* Assignment
Your task is to copy each line of the records that includes the string "Bauarbeiten".
-------- Available records
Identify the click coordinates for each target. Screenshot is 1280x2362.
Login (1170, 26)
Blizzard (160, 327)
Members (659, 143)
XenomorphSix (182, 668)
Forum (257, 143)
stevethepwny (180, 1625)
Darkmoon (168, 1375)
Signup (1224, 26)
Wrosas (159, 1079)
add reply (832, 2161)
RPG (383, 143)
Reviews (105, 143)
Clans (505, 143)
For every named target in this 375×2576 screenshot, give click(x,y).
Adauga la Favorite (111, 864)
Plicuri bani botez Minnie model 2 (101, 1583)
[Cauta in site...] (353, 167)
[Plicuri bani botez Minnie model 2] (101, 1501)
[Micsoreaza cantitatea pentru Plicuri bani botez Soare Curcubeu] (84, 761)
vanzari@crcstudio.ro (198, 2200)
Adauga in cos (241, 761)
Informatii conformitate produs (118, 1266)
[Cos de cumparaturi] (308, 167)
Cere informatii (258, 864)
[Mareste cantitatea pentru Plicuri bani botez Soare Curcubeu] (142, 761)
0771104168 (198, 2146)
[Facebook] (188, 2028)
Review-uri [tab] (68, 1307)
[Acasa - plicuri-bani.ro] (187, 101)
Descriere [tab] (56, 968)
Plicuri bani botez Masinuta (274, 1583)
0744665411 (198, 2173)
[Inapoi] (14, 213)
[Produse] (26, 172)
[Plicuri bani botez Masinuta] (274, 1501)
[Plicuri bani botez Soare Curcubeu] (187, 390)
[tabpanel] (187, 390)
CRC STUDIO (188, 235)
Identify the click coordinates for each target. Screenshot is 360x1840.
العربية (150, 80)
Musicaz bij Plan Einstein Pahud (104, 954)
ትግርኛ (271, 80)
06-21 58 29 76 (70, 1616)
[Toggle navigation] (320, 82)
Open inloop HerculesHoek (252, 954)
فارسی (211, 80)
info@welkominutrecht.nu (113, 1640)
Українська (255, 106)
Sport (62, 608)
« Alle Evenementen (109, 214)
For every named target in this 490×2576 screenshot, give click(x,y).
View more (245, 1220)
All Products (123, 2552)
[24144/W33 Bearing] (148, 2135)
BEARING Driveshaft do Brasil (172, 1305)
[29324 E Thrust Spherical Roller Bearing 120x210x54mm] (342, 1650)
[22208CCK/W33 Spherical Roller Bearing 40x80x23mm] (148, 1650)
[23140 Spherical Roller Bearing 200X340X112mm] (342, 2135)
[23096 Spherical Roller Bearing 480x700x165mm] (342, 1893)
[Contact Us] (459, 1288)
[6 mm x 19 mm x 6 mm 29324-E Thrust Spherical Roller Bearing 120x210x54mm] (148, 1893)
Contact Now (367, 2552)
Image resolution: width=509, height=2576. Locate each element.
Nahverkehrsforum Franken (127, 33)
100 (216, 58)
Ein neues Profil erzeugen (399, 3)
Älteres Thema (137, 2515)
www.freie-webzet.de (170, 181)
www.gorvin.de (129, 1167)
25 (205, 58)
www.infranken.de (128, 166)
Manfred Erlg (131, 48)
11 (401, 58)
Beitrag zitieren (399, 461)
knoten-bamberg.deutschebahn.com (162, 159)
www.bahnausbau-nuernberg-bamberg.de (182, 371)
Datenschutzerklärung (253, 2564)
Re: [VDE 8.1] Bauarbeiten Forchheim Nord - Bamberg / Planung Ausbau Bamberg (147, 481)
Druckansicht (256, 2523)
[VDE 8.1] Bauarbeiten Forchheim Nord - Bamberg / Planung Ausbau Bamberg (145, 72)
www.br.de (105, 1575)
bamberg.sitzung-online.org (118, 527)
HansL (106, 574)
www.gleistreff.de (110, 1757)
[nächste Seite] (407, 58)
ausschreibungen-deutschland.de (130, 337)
----------------
* Answer to the problem
Re: [VDE 8.1] Bauarbeiten Forchheim Nord - Bamberg / Planung Ausbau Bamberg (147, 481)
[VDE 8.1] Bauarbeiten Forchheim Nord - Bamberg / Planung Ausbau Bamberg (145, 72)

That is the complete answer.